Fleet's in, but students think it should be out

AS anyone over 30 knows, anyone under 30 is not to be fully trusted. It's a fact: The younger generation just can't match us. The kids aren't as smart as we were when we were their age, and certainly not nearly as smart as we are now. Their taste in music is terrible. Their clothes are worse. They are much too easily impressed by the wrong things and the wrong people. We'd be in big trouble if they were running the world.

Ah, but would we, really? Consider a scene that was played out recently in San Francisco's City Hall, in the office of Mayor Dianne Feinstein, one of the nation's most prominent municipal officials.

It was a confrontation. On one side was the 53-year-old mayor, a middle-of-the-road Democrat who is as representative of the older, supposedly wiser, generation as anyone you could possibly find. On the other side were eight local high school students, none older than 17.

- **STUDY QUESTIONS**:
- A) In the column about San Francisco students and the fleet, how many high school students faced the mayor in her office?
- B) Write the next few paragraphs of the column about San Francisco students and the fleet, picking up after its final sentence.

- **SUPPLIED DATA**:

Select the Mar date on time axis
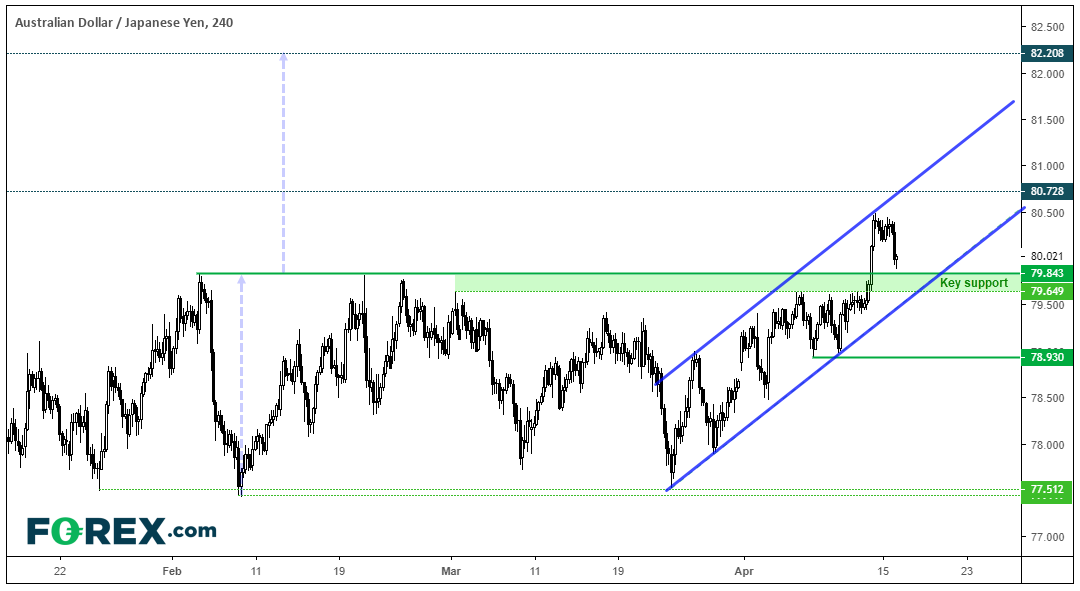pos(451,572)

- **RESPONSES BY TASK**:
- A) Eight local high school students, none older than 17.

- B)
Mayor Feinstein had invited the students into her office to speak for 100 others who had marched with them into the marble halls outside. They carried petitions more than 700 students had signed to protest the mayor's officially proclaimed support for this year's ``Fleet Week.''

The Navy celebrated the week, which marked the Navy's 211th birthday, by sending into San Francisco Bay a flotilla of 14 ships led by the huge aircraft carrier Kitty Hawk. Screeching overhead were the Blue Angels, the Navy's ``spectacular sextet of precision-flying jets,'' as one of the city's newspapers admiringly described the noisy fighter planes.

A ``Peace Navy'' of some two dozen small boats did take to the water to protest ``the growing militarization of the bay.'' But the boats were kept under close surveillance by the Coast Guard and their protests were scarcely noted, if they were noted at all, amid the welcoming cheers of thousands of Bay Area residents who lined the shores. It was precisely what the Navy wanted it to be, a ceremonial effort that was hailed by Adm. James Lyons Jr., commander in chief of the Pacific Fleet, as ``symbolic of the renaissance of the marriage between the Navy and the city.''

It was a prelude to the coming, in 1989, of one of the four ocean-based ``battle groups'' being deployed around the US by the Reagan administration. The San Francisco group's flagship, the battleship Missouri, will probably be the most heavily armed vessel in the world, fitted with launchers capable of delivering at least 32 nuclear-tipped missiles to targets as far off as the Soviet Union.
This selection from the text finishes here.